WORK INSTRUCTIONS — Below are entries; copy exactly the lines from the one with "Игра снайперов (125, 508)" through the one with "Узники мира снов (41, 513)", both included, and leave out the rest.

RECORDS PROVIDED —
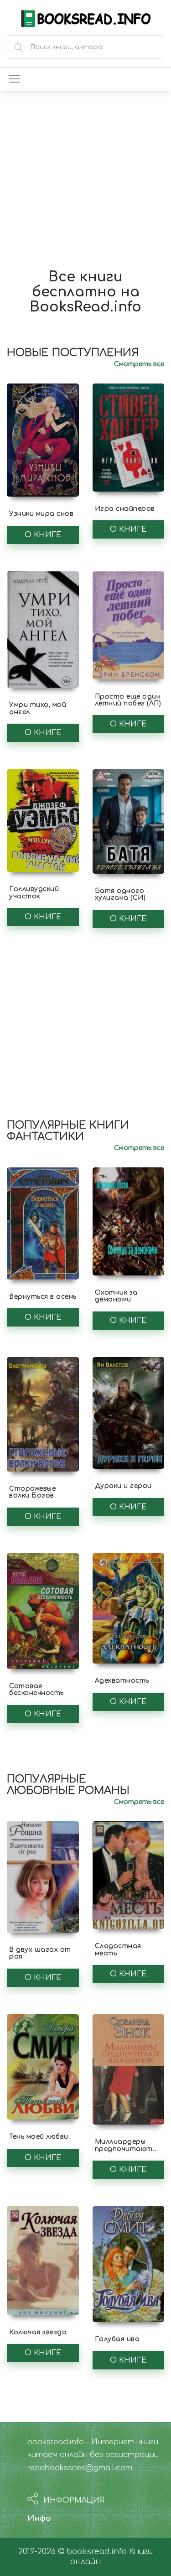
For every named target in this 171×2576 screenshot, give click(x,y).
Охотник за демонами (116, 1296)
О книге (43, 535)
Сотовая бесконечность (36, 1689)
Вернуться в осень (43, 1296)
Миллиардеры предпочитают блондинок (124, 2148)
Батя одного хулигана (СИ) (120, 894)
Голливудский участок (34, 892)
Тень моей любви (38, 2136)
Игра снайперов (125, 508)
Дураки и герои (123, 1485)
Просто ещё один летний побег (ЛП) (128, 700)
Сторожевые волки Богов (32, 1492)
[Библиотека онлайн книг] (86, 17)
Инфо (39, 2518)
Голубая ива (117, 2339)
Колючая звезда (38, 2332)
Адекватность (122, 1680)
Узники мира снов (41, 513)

==

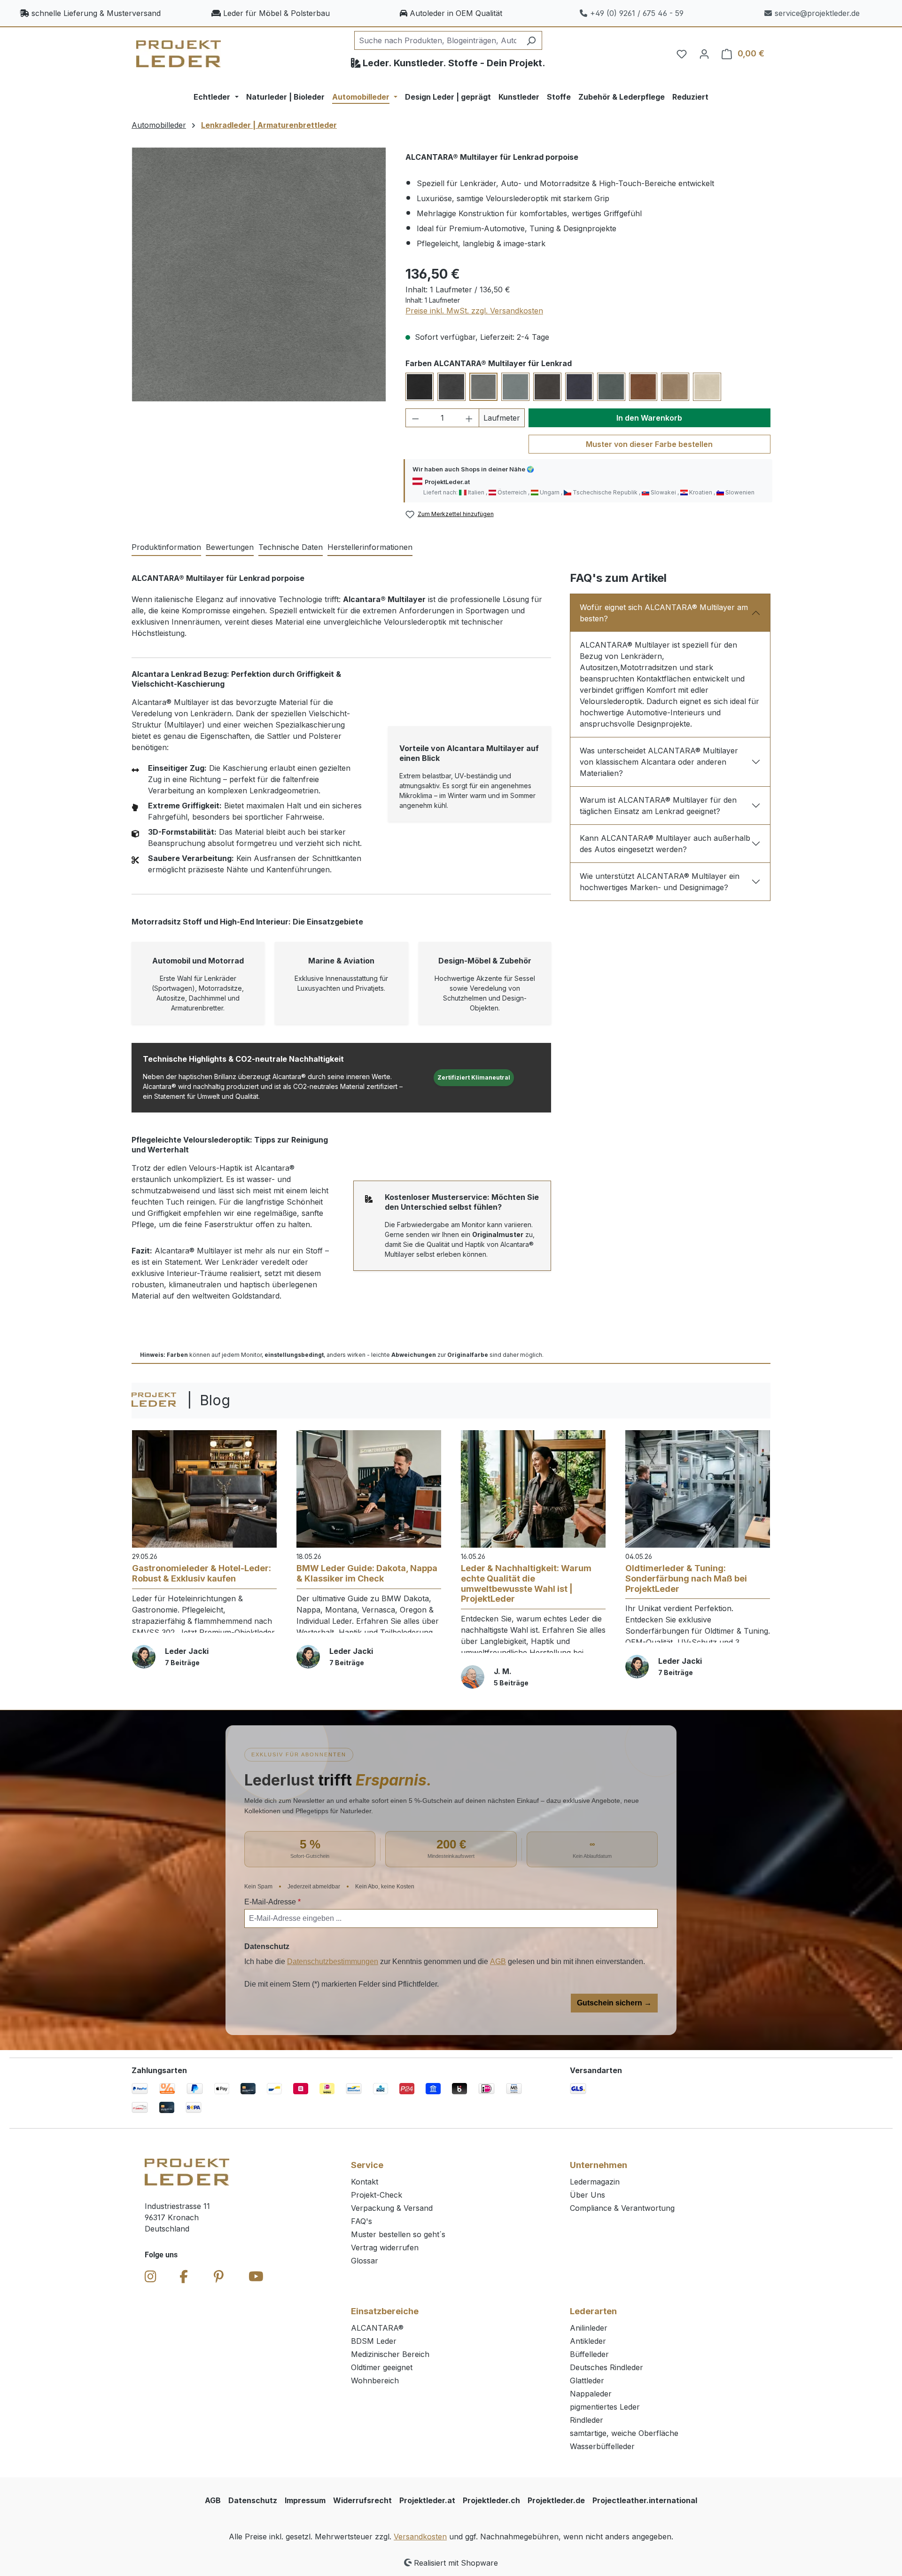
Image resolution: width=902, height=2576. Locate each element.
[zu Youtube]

ANSWER TO THIS EXERCISE —
Игра снайперов (125, 508)
Дураки и герои (123, 1485)
Просто ещё один летний побег (ЛП) (128, 700)
Сторожевые волки Богов (32, 1492)
[Библиотека онлайн книг] (86, 17)
Инфо (39, 2518)
Голубая ива (117, 2339)
Колючая звезда (38, 2332)
Адекватность (122, 1680)
Узники мира снов (41, 513)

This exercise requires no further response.